Abstract
Big Data Analytics promises to help companies and public sector service providers anticipate consumer and service user behaviours so that they can be targeted in greater depth. The attempts made by these organisations to connect analytically with users raise questions about whether surveillance, and its associated ethical and rights-based concerns, are intensified. The articles in this special themed issue explore this question from both organisational and user perspectives. They highlight the hype which firms use to drive consumer, employee and service user engagement with analytics within both private and public spaces. Further, they explore extent to which, through Big Data, there is an attempt to expand surveillance into the emotional registers of domestic, embodied experience. Collectively, the papers reveal a fascinating nexus between the much-vaunted potential of analytics, the data practices themselves and the newly configured intimate spheres which have been drawn into the commercial value chain. Together, they highlight the need for conceptual and regulatory innovation so that analytics in practice may be better understood and critiqued. Whilst there is now a rich variety of scholarship on Big Data Analytics, critical perspectives on the organising practices of Big Data Analytics and its surveillance implications are thin on the ground. Combined, the articles published in this special theme begin to address this shortcoming.
Keywords
This article is a part of special theme on Big Data and Surveillance. To see a full list of all articles in this special theme, please click here: https://journals.sagepub.com/page/bds/collections/hypecommerciallogics
Big Data Analytics in organisational context
This special theme is drawn from contributions made to a research workshop entitled ‘New Lines of (In)sight: Big Data Surveillance and the Analytically Driven Organization’ held at the University of Stirling in June 2018. 1 This invitation-only workshop was a curated encounter between surveillance, communications and business scholars and was co-hosted by the Centre for Research into Information, Surveillance and Privacy (CRISP) 2 at the Universities of St Andrews and Stirling (UK) and the Surveillance Studies Centre, Canada. 3 It was supported by the Social Sciences and Humanities Research Council Partnership grant ‘Big Data Surveillance’. 4 The partnership project aims to understand the link between surveillance and Big Data in three inter-related areas: security, marketing and governance. The work presented in this special theme examines marketing and other managerial applications of Big Data. The special theme editors would like to thank the workshop contributors, the Social Sciences and Humanities Research Council, the Surveillance Studies Centre, CRISP, Evelyn Ruppert, Matt Zook, Agnieszka Leszczynski and the anonymous reviewers for their help in producing this special theme.

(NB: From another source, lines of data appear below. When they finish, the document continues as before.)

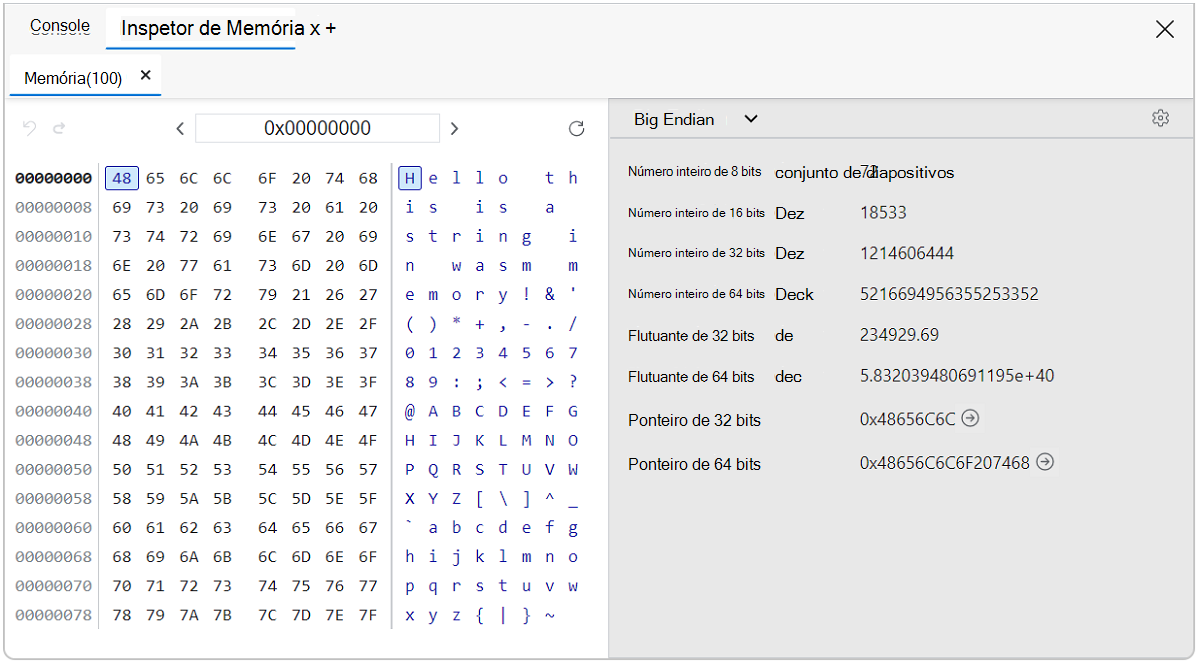The image size is (1200, 665).
Task: Click the undo arrow icon
Action: pyautogui.click(x=29, y=128)
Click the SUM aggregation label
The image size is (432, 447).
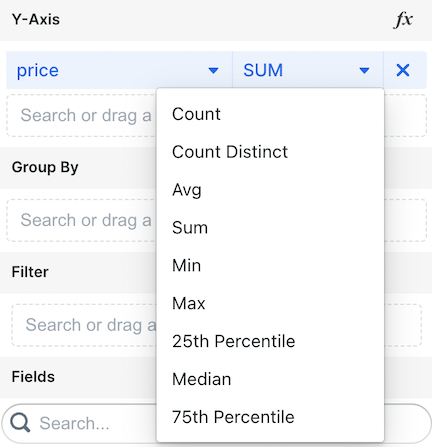263,70
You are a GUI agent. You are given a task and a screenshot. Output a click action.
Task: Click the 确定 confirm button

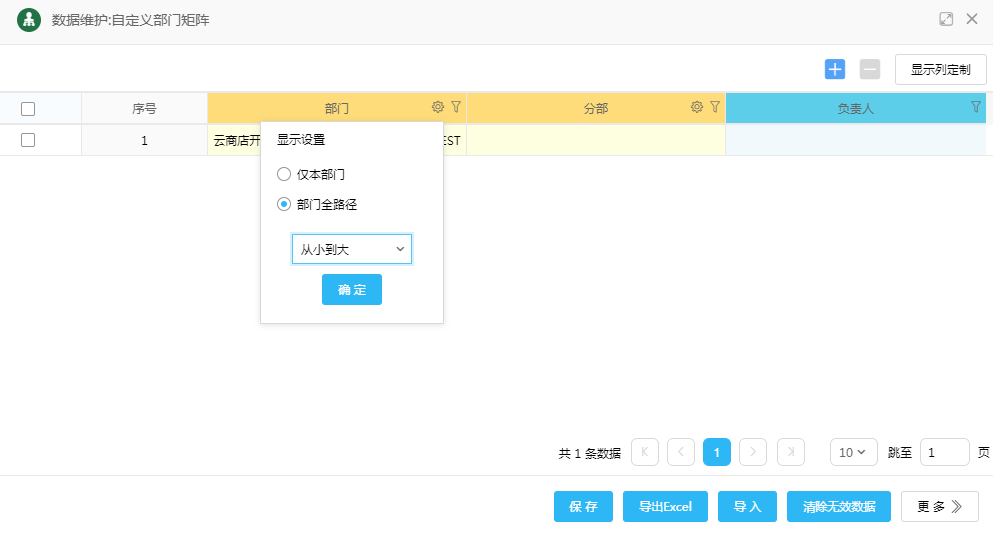352,290
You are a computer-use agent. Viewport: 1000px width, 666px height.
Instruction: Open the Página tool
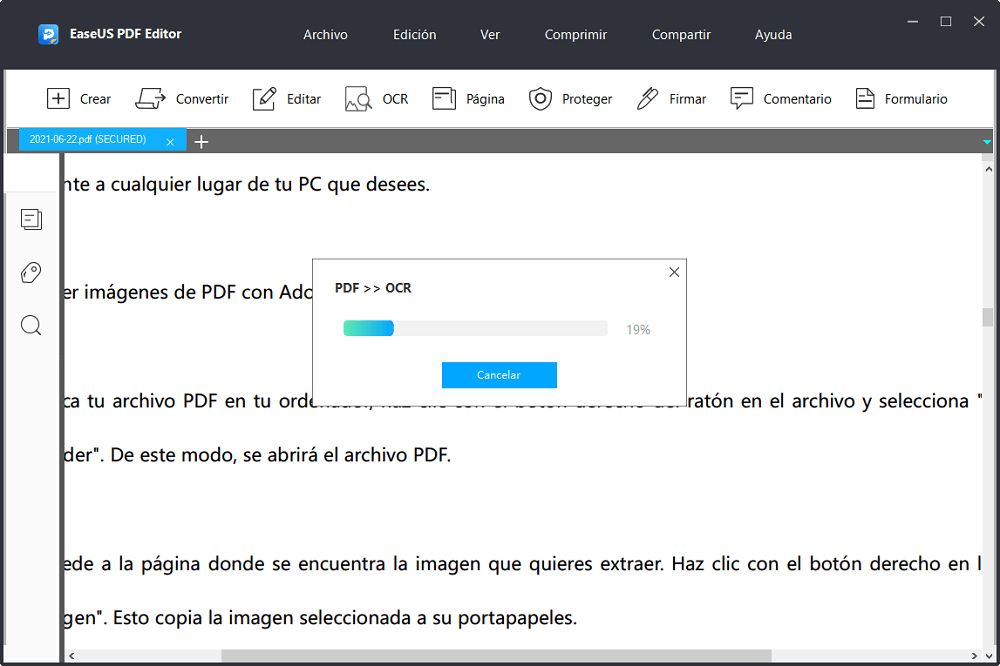pyautogui.click(x=465, y=98)
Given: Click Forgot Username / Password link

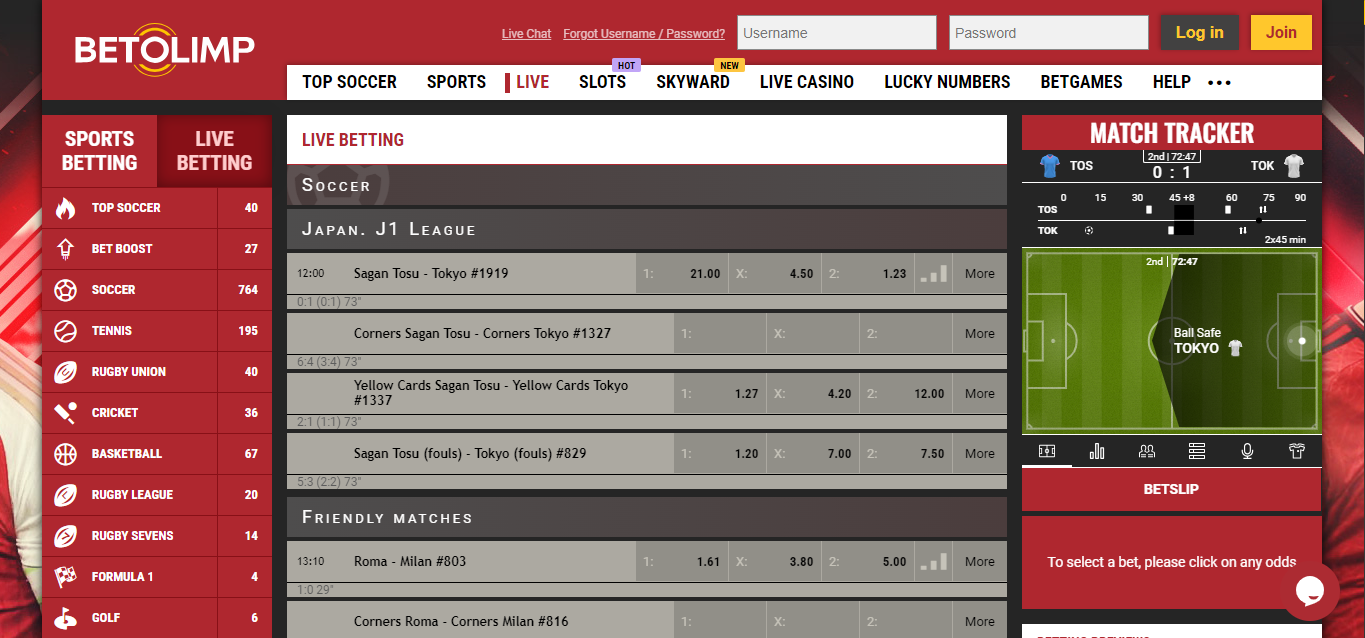Looking at the screenshot, I should (644, 34).
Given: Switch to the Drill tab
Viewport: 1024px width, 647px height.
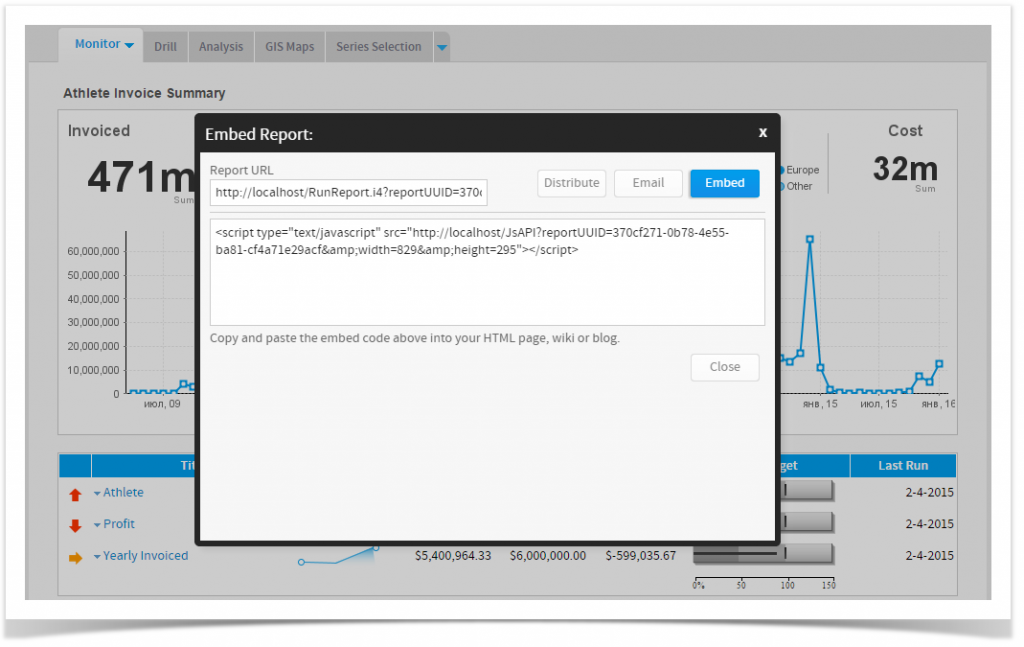Looking at the screenshot, I should pyautogui.click(x=164, y=46).
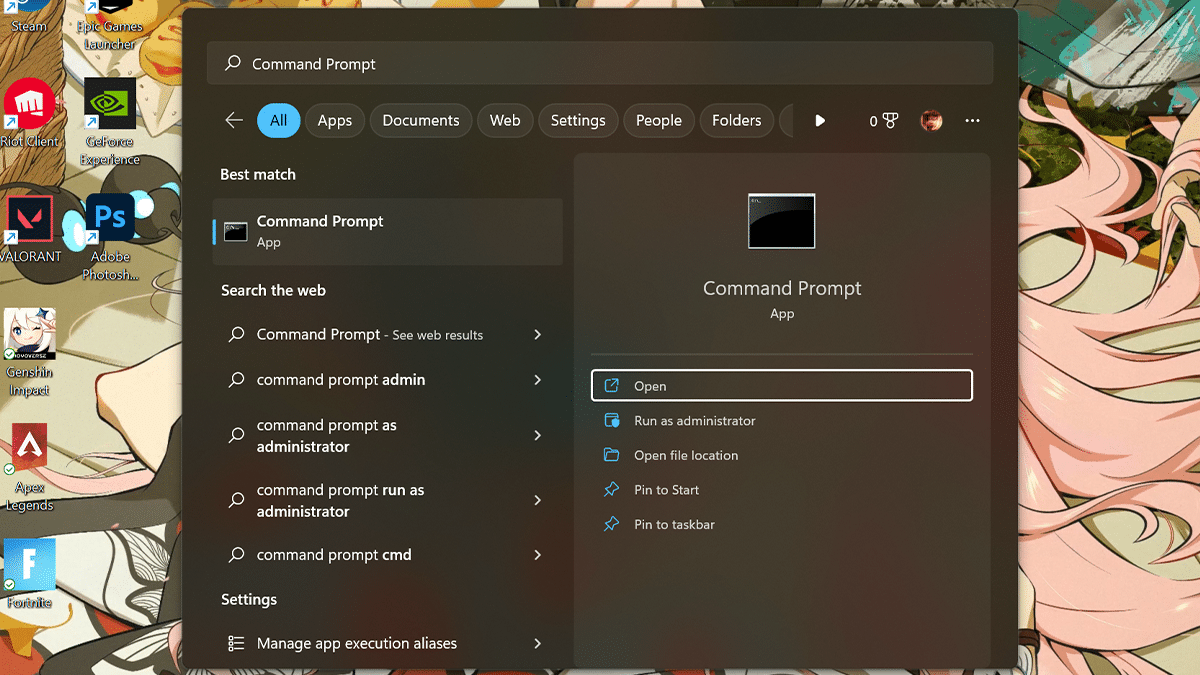
Task: Expand the 'command prompt cmd' suggestion arrow
Action: [x=537, y=555]
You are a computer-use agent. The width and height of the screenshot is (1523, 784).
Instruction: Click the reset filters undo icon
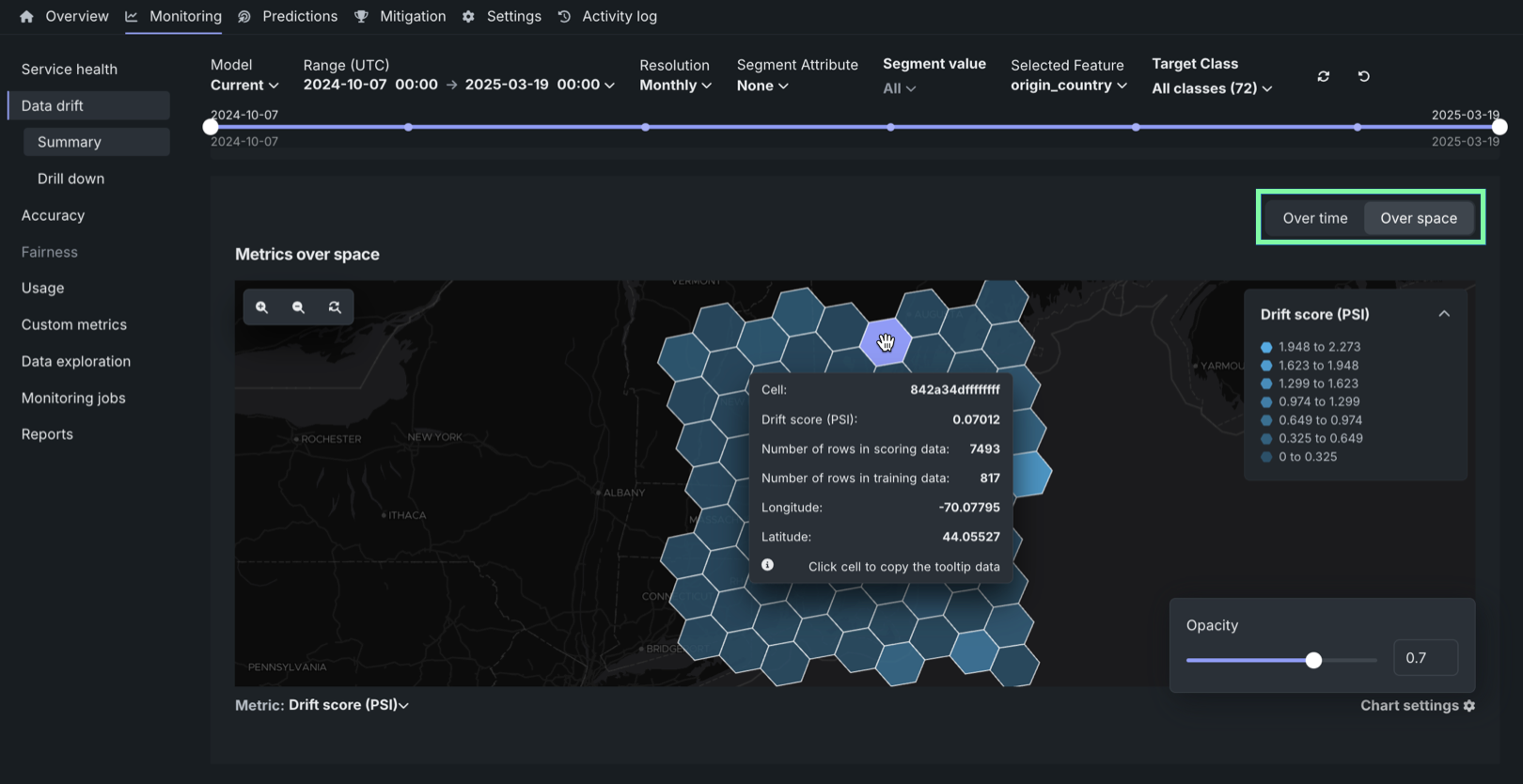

Big Data and surveillance: Competing logics
When viewed through a surveillance studies lens, Big Data is instantly problematic. In comparison with its predecessors, and by virtue of its pre-emptive impulses and intimate data flows, Big Data creates a more penetrating gaze into consumers’ and service users’ lives. As Big Data draws on data streams from social and online media, as well as personal devices designed to share data, consumers have limited opportunities to opt out of data sharing as well as difficulty in finding out what happens to their data once it is shared (Ball et al., 2016). In the Big Data era, consumers and service users exert comparatively less control over their personal information flows and their mundane consumption activities become highly significant and subject to scrutiny. Their subjection to the social sorting which results from the classification of those data is comparatively intensified and commercialised. Those companies who are in a position to exploit the value created by Big Data Analytics (BDA) enjoy powerful market positions.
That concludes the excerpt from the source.